ItemWriter Implementation

The ItemWriter Interface is used to save data from a CSV file to a relational database such as MySQL. The data will be stored by the ItemWriter in the JPA Repository. The JPA Repository stores data in the database.

MyCustomWriter.java

package com.yawintutor;

import java.util.List;

import org.springframework.batch.item.ItemWriter;
import org.springframework.beans.factory.annotation.Autowired;
import org.springframework.stereotype.Component;

@Component
public class MyCustomWriter implements ItemWriter<Employee> {

	@Autowired
	EmployeeRepository employeeRepository;
	
	@Override
	public void write(List<? extends Employee> list) throws Exception {
		for (Employee data : list) {
			System.out.println("MyCustomWriter    : Writing data    : " + data.getId()+" : "+data.getName()+" : "+data.getSalary());
			employeeRepository.save(data);
		}
	}
}


Scheduler class

SchedulerConfig.java

package com.yawintutor;

import java.text.SimpleDateFormat;
import java.util.Calendar;

import org.springframework.batch.core.Job;
import org.springframework.batch.core.JobParameters;
import org.springframework.batch.core.JobParametersBuilder;
import org.springframework.batch.core.launch.JobLauncher;
import org.springframework.beans.factory.annotation.Autowired;
import org.springframework.context.annotation.Configuration;
import org.springframework.scheduling.annotation.EnableScheduling;
import org.springframework.scheduling.annotation.Scheduled;

@Configuration
@EnableScheduling
public class SchedulerConfig {

	@Autowired
	JobLauncher jobLauncher;

	@Autowired
	Job job;

	SimpleDateFormat format = new SimpleDateFormat("yyyy-MM-dd HH:mm:ss.S");

	@Scheduled(fixedDelay = 5000, initialDelay = 5000)
	public void scheduleByFixedRate() throws Exception {
		System.out.println("Batch job starting");
		JobParameters jobParameters = new JobParametersBuilder()
				.addString("time", format.format(Calendar.getInstance().getTime())).toJobParameters();
		jobLauncher.run(job, jobParameters);
		System.out.println("Batch job executed successfully\n");
	}
}


Spring boot Batch Main Class

The main class for the spring boot batch will be shown as below. The default implementation will be used for the main class. The main method in this file will be executed when the spring boot batch application starts.

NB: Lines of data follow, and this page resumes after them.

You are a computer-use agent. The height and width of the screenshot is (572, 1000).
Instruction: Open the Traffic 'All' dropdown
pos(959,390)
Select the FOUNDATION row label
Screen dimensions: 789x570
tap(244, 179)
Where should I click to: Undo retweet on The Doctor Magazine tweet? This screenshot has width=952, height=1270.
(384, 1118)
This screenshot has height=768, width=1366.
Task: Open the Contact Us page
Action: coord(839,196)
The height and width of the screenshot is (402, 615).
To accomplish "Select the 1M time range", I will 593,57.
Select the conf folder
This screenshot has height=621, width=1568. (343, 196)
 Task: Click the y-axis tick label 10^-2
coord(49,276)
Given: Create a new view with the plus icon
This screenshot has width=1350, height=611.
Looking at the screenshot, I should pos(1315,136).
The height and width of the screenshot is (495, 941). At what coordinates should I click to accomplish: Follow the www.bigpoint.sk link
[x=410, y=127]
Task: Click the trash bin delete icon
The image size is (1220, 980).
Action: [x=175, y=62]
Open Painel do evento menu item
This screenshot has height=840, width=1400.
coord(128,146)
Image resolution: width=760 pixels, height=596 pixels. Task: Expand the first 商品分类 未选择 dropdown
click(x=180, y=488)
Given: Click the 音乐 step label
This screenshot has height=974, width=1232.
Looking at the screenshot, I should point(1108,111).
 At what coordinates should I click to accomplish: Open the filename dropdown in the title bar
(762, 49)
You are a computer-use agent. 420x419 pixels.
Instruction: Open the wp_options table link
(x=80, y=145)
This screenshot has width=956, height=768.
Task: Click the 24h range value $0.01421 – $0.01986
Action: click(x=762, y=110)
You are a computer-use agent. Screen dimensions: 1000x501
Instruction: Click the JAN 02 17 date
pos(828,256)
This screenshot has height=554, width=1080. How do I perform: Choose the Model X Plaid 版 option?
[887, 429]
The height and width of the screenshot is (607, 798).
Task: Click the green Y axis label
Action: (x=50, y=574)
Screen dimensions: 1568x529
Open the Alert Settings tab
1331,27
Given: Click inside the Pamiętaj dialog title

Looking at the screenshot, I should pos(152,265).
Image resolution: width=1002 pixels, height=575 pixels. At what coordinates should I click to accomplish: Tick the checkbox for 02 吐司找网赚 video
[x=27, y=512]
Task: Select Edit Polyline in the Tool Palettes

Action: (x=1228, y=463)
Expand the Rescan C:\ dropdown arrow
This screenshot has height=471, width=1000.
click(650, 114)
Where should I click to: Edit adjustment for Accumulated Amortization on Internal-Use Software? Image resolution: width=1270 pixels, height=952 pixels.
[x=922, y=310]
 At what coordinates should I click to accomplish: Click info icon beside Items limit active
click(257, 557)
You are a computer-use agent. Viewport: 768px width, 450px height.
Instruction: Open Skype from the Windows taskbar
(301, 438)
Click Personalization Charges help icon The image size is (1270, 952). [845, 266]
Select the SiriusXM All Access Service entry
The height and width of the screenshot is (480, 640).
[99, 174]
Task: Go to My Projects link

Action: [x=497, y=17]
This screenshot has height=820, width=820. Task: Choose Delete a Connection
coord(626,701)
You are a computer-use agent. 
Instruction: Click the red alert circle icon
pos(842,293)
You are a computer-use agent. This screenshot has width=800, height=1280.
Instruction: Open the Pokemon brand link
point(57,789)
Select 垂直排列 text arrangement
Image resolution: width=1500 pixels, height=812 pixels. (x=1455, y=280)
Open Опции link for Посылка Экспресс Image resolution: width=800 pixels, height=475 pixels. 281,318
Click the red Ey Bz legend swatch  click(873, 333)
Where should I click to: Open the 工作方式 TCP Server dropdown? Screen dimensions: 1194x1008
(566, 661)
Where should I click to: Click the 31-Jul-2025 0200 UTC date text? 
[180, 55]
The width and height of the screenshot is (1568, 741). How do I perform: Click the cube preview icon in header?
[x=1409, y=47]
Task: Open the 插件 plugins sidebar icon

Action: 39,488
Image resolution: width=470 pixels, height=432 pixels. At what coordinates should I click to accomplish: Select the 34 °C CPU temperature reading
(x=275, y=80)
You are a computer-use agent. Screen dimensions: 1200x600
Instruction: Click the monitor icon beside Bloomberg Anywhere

SpringBootBatch4Application.java

package com.yawintutor;

import org.springframework.boot.SpringApplication;
import org.springframework.boot.autoconfigure.SpringBootApplication;

@SpringBootApplication
public class SpringBootBatch4Application {

	public static void main(String[] args) {
		SpringApplication.run(SpringBootBatch4Application.class, args);
	}
}


Application properties details

The application properties will be placed in the resources folder’s application.properties files. The application.properties now has two types of setting. One is for the mysql database configuration, and the other is for allowing batch-related tables to be created in the database.

application.properties

spring.datasource.url=jdbc:mysql://localhost/testdb
spring.datasource.username=root
spring.datasource.password=root
spring.datasource.driver-class-name=com.mysql.cj.jdbc.Driver
spring.jpa.properties.hibernate.dialect=org.hibernate.dialect.MySQL5Dialect
spring.jpa.show-sql=true
spring.jpa.hibernate.ddl-auto=update
spring.batch.initialize-schema=ALWAYS


Application configuration using pom.xml file

The required application configurations and dependencies are created using maven pom.xml file. The Maven POM.xml file contains dependencies for spring boot batch, JPA Repository and mysql database. If you are using some other database other than MySQL Database, you need to add the dependency to the respective database in the pom.xml file.

pom.xml

<?xml version="1.0" encoding="UTF-8"?>
<project xmlns="http://maven.apache.org/POM/4.0.0" xmlns:xsi="http://www.w3.org/2001/XMLSchema-instance"
	xsi:schemaLocation="http://maven.apache.org/POM/4.0.0 https://maven.apache.org/xsd/maven-4.0.0.xsd">
	<modelVersion>4.0.0</modelVersion>
	<parent>
		<groupId>org.springframework.boot</groupId>
		<artifactId>spring-boot-starter-parent</artifactId>
		<version>2.5.3</version>
		<relativePath/> <!-- lookup parent from repository -->
	</parent>
	<groupId>com.yawintutor</groupId>
	<artifactId>SpringBootBatchCSVToDB</artifactId>
	<version>0.0.1-SNAPSHOT</version>
	<name>SpringBootBatchCSVToDB</name>
	<description>Demo project for Spring Boot</description>
	<properties>
		<java.version>11</java.version>
	</properties>
	<dependencies>
		<dependency>
			<groupId>org.springframework.boot</groupId>
			<artifactId>spring-boot-starter-batch</artifactId>
		</dependency>

		<dependency>
			<groupId>org.springframework.boot</groupId>
			<artifactId>spring-boot-starter-data-jpa</artifactId>
		</dependency>
		<dependency>
			<groupId>mysql</groupId>
			<artifactId>mysql-connector-java</artifactId>
			<scope>runtime</scope>
		</dependency>
		<dependency>
			<groupId>org.springframework.boot</groupId>
			<artifactId>spring-boot-starter-test</artifactId>
			<scope>test</scope>
		</dependency>
		<dependency>
			<groupId>org.springframework.batch</groupId>
			<artifactId>spring-batch-test</artifactId>
			<scope>test</scope>
		</dependency>
	</dependencies>

	<build>
		<plugins>
			<plugin>
				<groupId>org.springframework.boot</groupId>
				<artifactId>spring-boot-maven-plugin</artifactId>
			</plugin>
		</plugins>
	</build>

</project>


How to run

When. the spring boot application starts, the following logs will be shown in the console window.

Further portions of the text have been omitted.